Pero si te contacta de nuevo, necesito saberlo inmediatamente.

—Yo misma puedo manejar a Wesley —protesté.

—Estoy seguro de que puedes —respondió Carson, suavizando su voz—.

Pero no deberías verte obligada a hacerlo.

Si persiste en acosarte, yo me encargaré de la situación.

—¿Qué implica exactamente encargarte de ello?

Una ligera sonrisa jugó en los labios de Carson.

—Nada que interesaría a las fuerzas del orden, si eso es lo que te preocupa.

Pero tengo ciertos recursos y conexiones que pueden hacer la existencia bastante desagradable para alguien que amenaza a mi esposa.

—Dudo que escalará a ese punto —dije rápidamente—.

Probablemente solo necesitaba desahogar sus frustraciones.

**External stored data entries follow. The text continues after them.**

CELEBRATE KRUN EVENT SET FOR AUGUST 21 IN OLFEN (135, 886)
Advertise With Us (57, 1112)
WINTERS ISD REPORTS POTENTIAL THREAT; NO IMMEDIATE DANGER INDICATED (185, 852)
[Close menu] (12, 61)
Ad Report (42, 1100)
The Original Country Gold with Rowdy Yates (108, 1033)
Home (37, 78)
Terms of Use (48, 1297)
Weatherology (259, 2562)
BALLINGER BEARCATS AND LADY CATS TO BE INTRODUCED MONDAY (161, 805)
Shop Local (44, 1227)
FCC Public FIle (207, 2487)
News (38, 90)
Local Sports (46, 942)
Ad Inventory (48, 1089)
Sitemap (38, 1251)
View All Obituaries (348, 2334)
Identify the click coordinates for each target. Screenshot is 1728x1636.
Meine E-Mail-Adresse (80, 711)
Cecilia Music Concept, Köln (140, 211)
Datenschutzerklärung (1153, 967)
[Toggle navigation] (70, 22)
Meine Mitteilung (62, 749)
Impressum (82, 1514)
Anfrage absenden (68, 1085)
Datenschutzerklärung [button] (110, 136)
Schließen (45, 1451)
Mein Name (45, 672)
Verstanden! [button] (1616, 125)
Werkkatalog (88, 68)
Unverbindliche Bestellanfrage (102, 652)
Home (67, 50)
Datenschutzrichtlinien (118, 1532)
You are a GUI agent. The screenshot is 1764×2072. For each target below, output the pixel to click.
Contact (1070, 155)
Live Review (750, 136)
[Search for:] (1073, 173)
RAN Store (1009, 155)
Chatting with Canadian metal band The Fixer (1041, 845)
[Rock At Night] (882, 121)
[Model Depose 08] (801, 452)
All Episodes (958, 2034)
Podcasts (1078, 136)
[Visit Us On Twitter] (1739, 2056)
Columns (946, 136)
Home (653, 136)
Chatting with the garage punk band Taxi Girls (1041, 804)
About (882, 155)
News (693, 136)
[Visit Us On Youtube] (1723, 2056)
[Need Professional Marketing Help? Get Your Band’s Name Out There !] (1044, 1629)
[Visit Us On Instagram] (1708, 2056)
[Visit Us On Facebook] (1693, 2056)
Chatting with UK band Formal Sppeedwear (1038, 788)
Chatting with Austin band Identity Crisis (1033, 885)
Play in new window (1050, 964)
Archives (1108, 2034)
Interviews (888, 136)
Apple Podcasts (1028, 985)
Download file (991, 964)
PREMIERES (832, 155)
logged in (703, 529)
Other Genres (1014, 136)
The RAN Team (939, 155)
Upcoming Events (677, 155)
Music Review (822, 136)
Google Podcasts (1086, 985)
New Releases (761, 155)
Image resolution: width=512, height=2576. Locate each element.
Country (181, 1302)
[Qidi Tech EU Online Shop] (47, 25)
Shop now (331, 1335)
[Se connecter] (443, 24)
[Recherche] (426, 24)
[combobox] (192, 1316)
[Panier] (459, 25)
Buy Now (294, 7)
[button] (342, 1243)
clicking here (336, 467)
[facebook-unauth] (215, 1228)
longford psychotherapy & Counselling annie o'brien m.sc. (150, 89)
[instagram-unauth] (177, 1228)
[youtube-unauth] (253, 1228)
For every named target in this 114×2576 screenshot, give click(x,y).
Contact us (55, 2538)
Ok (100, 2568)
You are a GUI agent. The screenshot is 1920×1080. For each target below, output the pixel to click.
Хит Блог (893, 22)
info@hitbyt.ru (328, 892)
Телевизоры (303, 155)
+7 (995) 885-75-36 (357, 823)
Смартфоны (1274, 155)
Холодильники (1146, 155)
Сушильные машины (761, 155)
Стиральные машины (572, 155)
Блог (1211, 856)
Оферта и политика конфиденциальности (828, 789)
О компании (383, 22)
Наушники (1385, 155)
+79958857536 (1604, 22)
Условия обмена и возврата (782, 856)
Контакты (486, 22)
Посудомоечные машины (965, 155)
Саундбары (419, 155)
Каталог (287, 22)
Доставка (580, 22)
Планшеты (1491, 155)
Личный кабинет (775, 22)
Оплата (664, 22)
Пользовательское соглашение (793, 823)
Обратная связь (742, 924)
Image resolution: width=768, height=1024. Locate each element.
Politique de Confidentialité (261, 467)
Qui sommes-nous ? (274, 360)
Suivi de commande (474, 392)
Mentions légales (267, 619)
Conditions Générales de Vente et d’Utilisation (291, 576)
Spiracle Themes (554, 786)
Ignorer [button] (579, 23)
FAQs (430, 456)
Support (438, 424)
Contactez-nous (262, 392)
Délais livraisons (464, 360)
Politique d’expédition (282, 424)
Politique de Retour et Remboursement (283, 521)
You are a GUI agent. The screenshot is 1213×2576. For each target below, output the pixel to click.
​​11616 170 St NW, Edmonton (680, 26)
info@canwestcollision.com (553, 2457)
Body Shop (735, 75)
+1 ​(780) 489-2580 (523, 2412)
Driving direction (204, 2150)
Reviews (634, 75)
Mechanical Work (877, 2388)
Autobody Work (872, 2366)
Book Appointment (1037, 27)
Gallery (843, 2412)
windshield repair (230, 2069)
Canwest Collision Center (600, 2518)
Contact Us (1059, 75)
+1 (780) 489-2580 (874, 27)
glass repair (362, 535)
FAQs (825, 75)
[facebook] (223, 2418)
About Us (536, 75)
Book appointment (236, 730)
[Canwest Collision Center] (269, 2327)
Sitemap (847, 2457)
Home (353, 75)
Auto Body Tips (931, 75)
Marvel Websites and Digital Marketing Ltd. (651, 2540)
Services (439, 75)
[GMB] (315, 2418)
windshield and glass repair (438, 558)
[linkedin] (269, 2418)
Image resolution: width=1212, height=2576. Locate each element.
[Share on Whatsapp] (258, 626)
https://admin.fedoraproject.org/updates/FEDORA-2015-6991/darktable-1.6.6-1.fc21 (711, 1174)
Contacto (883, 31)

No espero que vuelva a molestarme.

—Si lo hace…

—Te informaré inmediatamente —prometí—.

Pero ¿podemos, por favor, no dejar que Wesley arruine nuestra conversación durante la cena?

Carson asintió, volviendo a su comida.

—De acuerdo.

Aunque hay algo que quería discutir contigo.

—¿Hay algún problema?

—pregunté, con preocupación infiltrándose en mi voz.